Event
Forum on Keywords: Why AI Needs the Humanities as a Partner
6th floor, Van Pelt Library, 3420 Walnut Street
The Wolf Humanities Center presents the Forum on Keywords Series featuring Ted Underwood, Associate Professor and LAS Centennial Scholar of English, University of Illinois at Urbana-Champaign.
It is not hard to convince humanists that the field of artificial intelligence ought to be listening to us. What is not as widely recognized is that AI researchers know this and are seeking guidance. The tools produced by generative AI are effectively models of culture, and they fail to solve important problems without a model of cultural pluralism.
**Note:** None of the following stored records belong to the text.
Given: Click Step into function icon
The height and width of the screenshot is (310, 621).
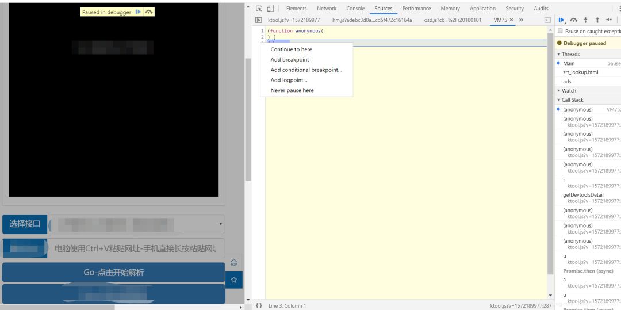Looking at the screenshot, I should pos(585,20).
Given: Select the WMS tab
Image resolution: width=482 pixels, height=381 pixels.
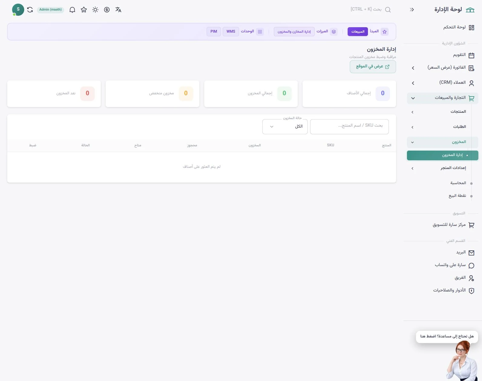Looking at the screenshot, I should pos(231,31).
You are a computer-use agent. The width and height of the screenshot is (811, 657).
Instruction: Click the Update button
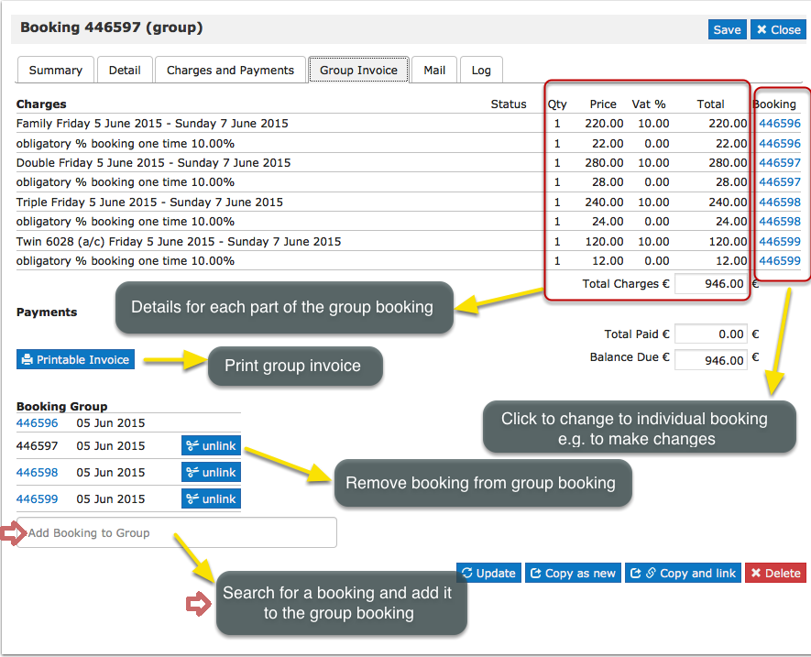pos(488,573)
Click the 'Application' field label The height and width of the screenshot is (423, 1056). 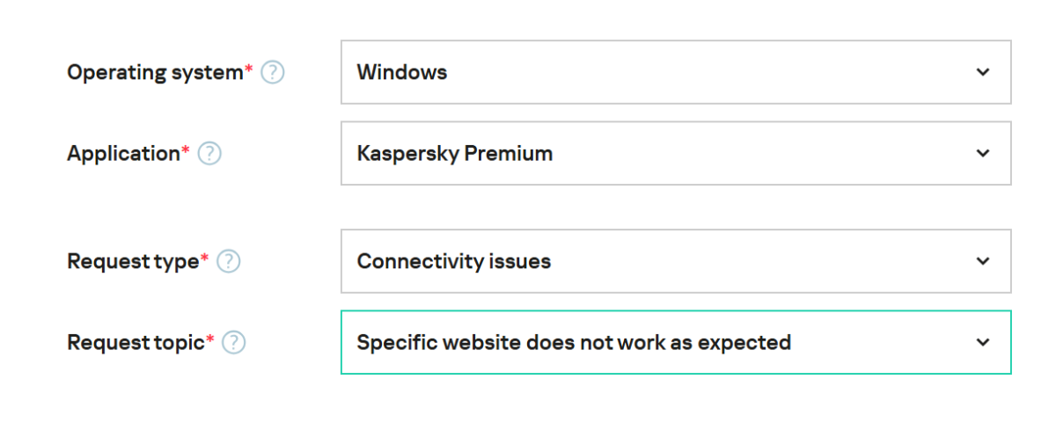[x=123, y=154]
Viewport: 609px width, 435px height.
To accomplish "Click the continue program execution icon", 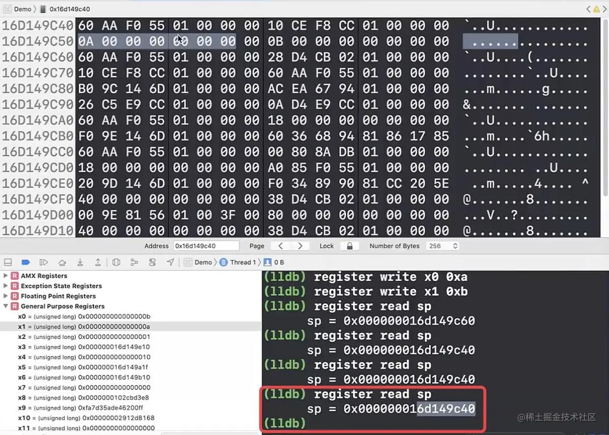I will [44, 262].
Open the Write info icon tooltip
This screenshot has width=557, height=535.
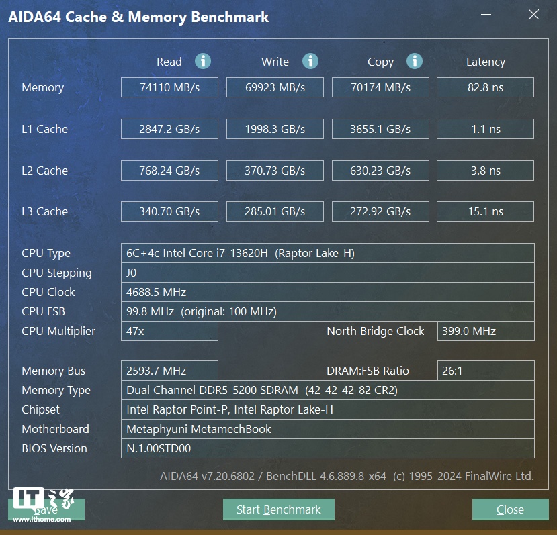click(310, 62)
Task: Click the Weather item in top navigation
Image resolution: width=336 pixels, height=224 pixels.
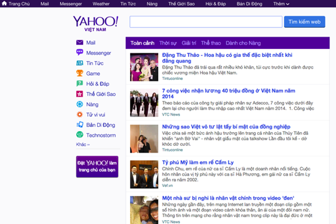Action: click(x=101, y=4)
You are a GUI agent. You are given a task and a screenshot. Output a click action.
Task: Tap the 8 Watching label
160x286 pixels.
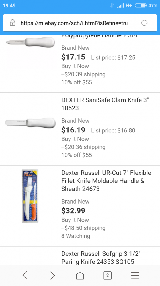pos(76,236)
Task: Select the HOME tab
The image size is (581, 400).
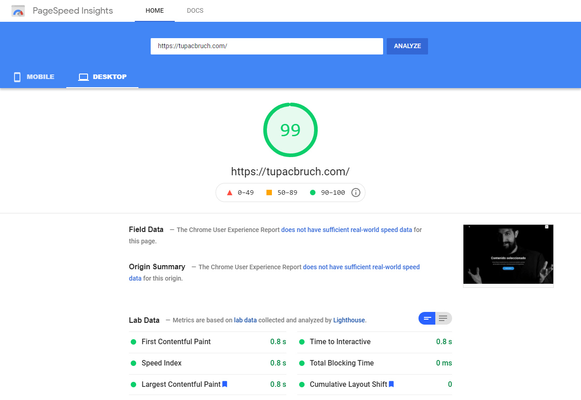Action: coord(154,10)
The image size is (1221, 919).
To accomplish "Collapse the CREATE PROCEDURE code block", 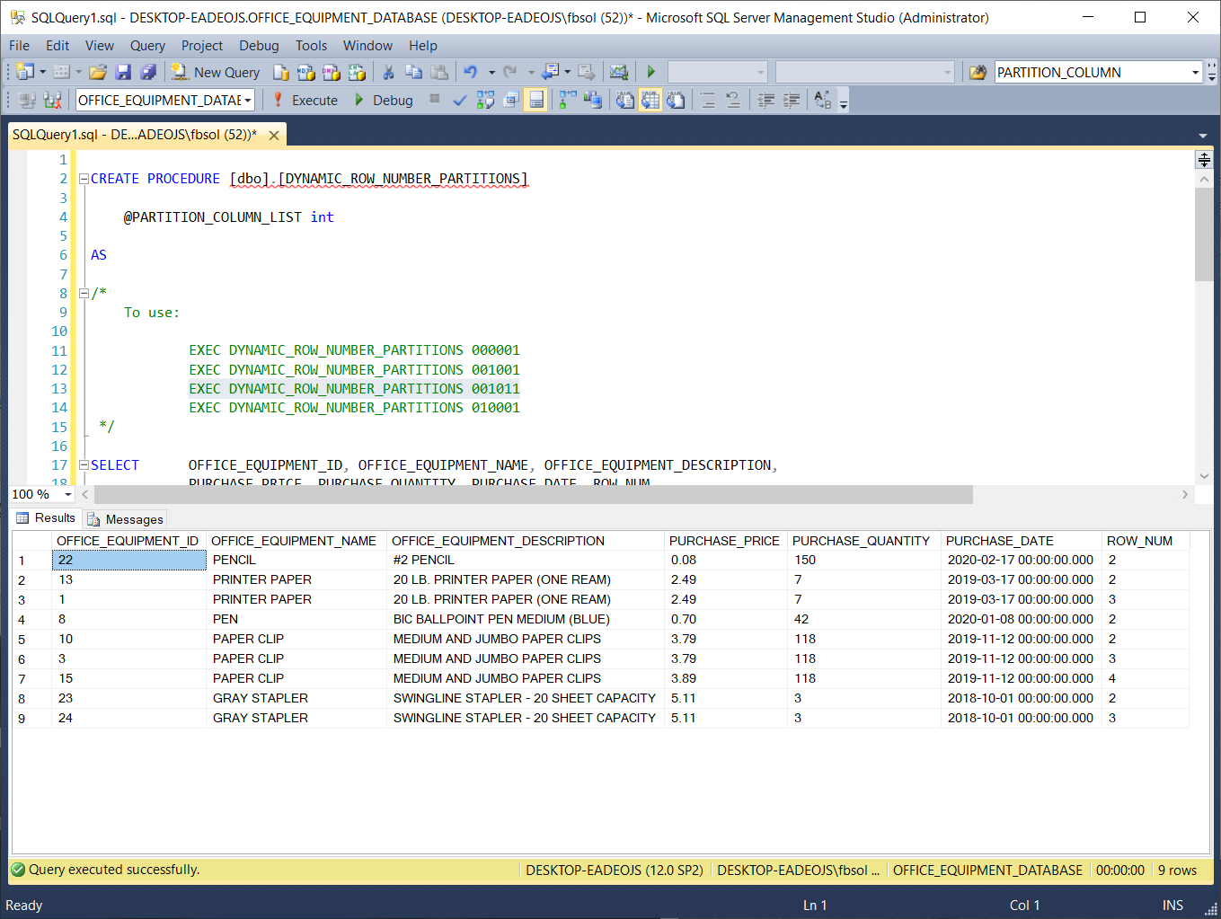I will [84, 179].
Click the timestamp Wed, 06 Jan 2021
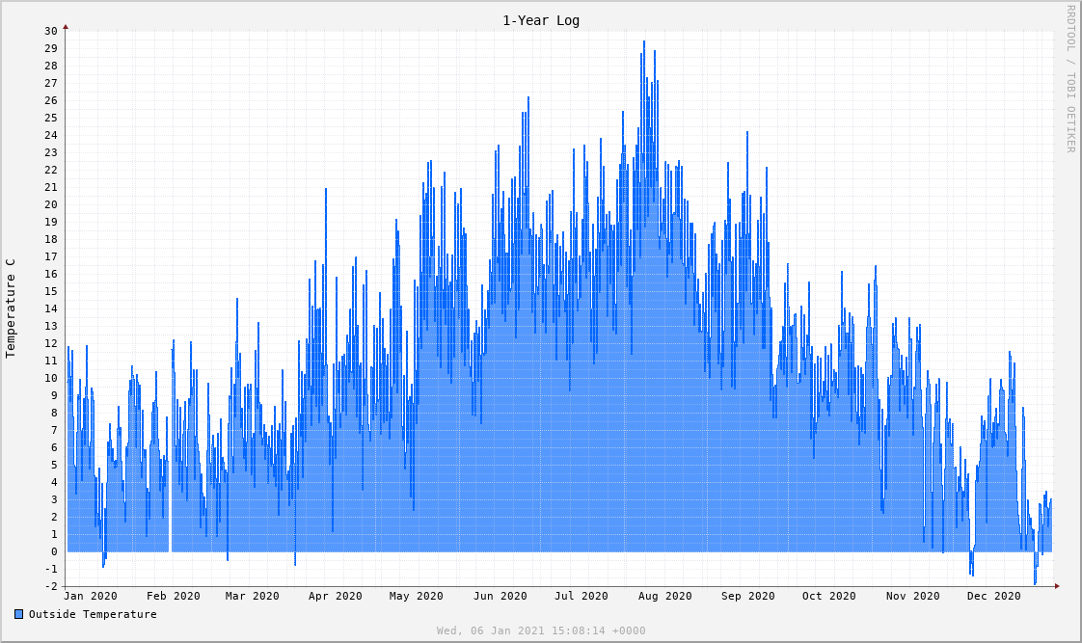This screenshot has height=643, width=1082. tap(541, 630)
After explaining why these problems matter—even to tech companies—I'll explore the institutional conditions we would need for humanists and computer scientists to work together on them as partners.
Featured Speaker
Ted Underwood is Professor of Information Sciences and English at the University of Illinois, Urbana-Champaign. He is the author of three books on literary history, most recently Distant Horizons: Digital Evidence and Literary Change (Chicago, 2019), but also publishes papers in venues like Sociological Science and the Association for Computational Linguistics. His current project involves building language models that incorporate viewpoint diversity and cultural change as central principles.
This event is co-sponsored by the Price Lab for Digital Humanities.
The Wolf Humanities Center is Penn’s main hub for interdisciplinary humanities research and public programming. Established in 2017 by a gift from Noelle and Dick Wolf, the center grew out of the Penn Humanities Forum, founded by Wendy Steiner in 1999. Our goals are to demonstrate how vital the humanities are to the life of the mind and the health of society, and how fundamentally connected they are with many areas of urgent inquiry in medicine, law, business, and the sciences.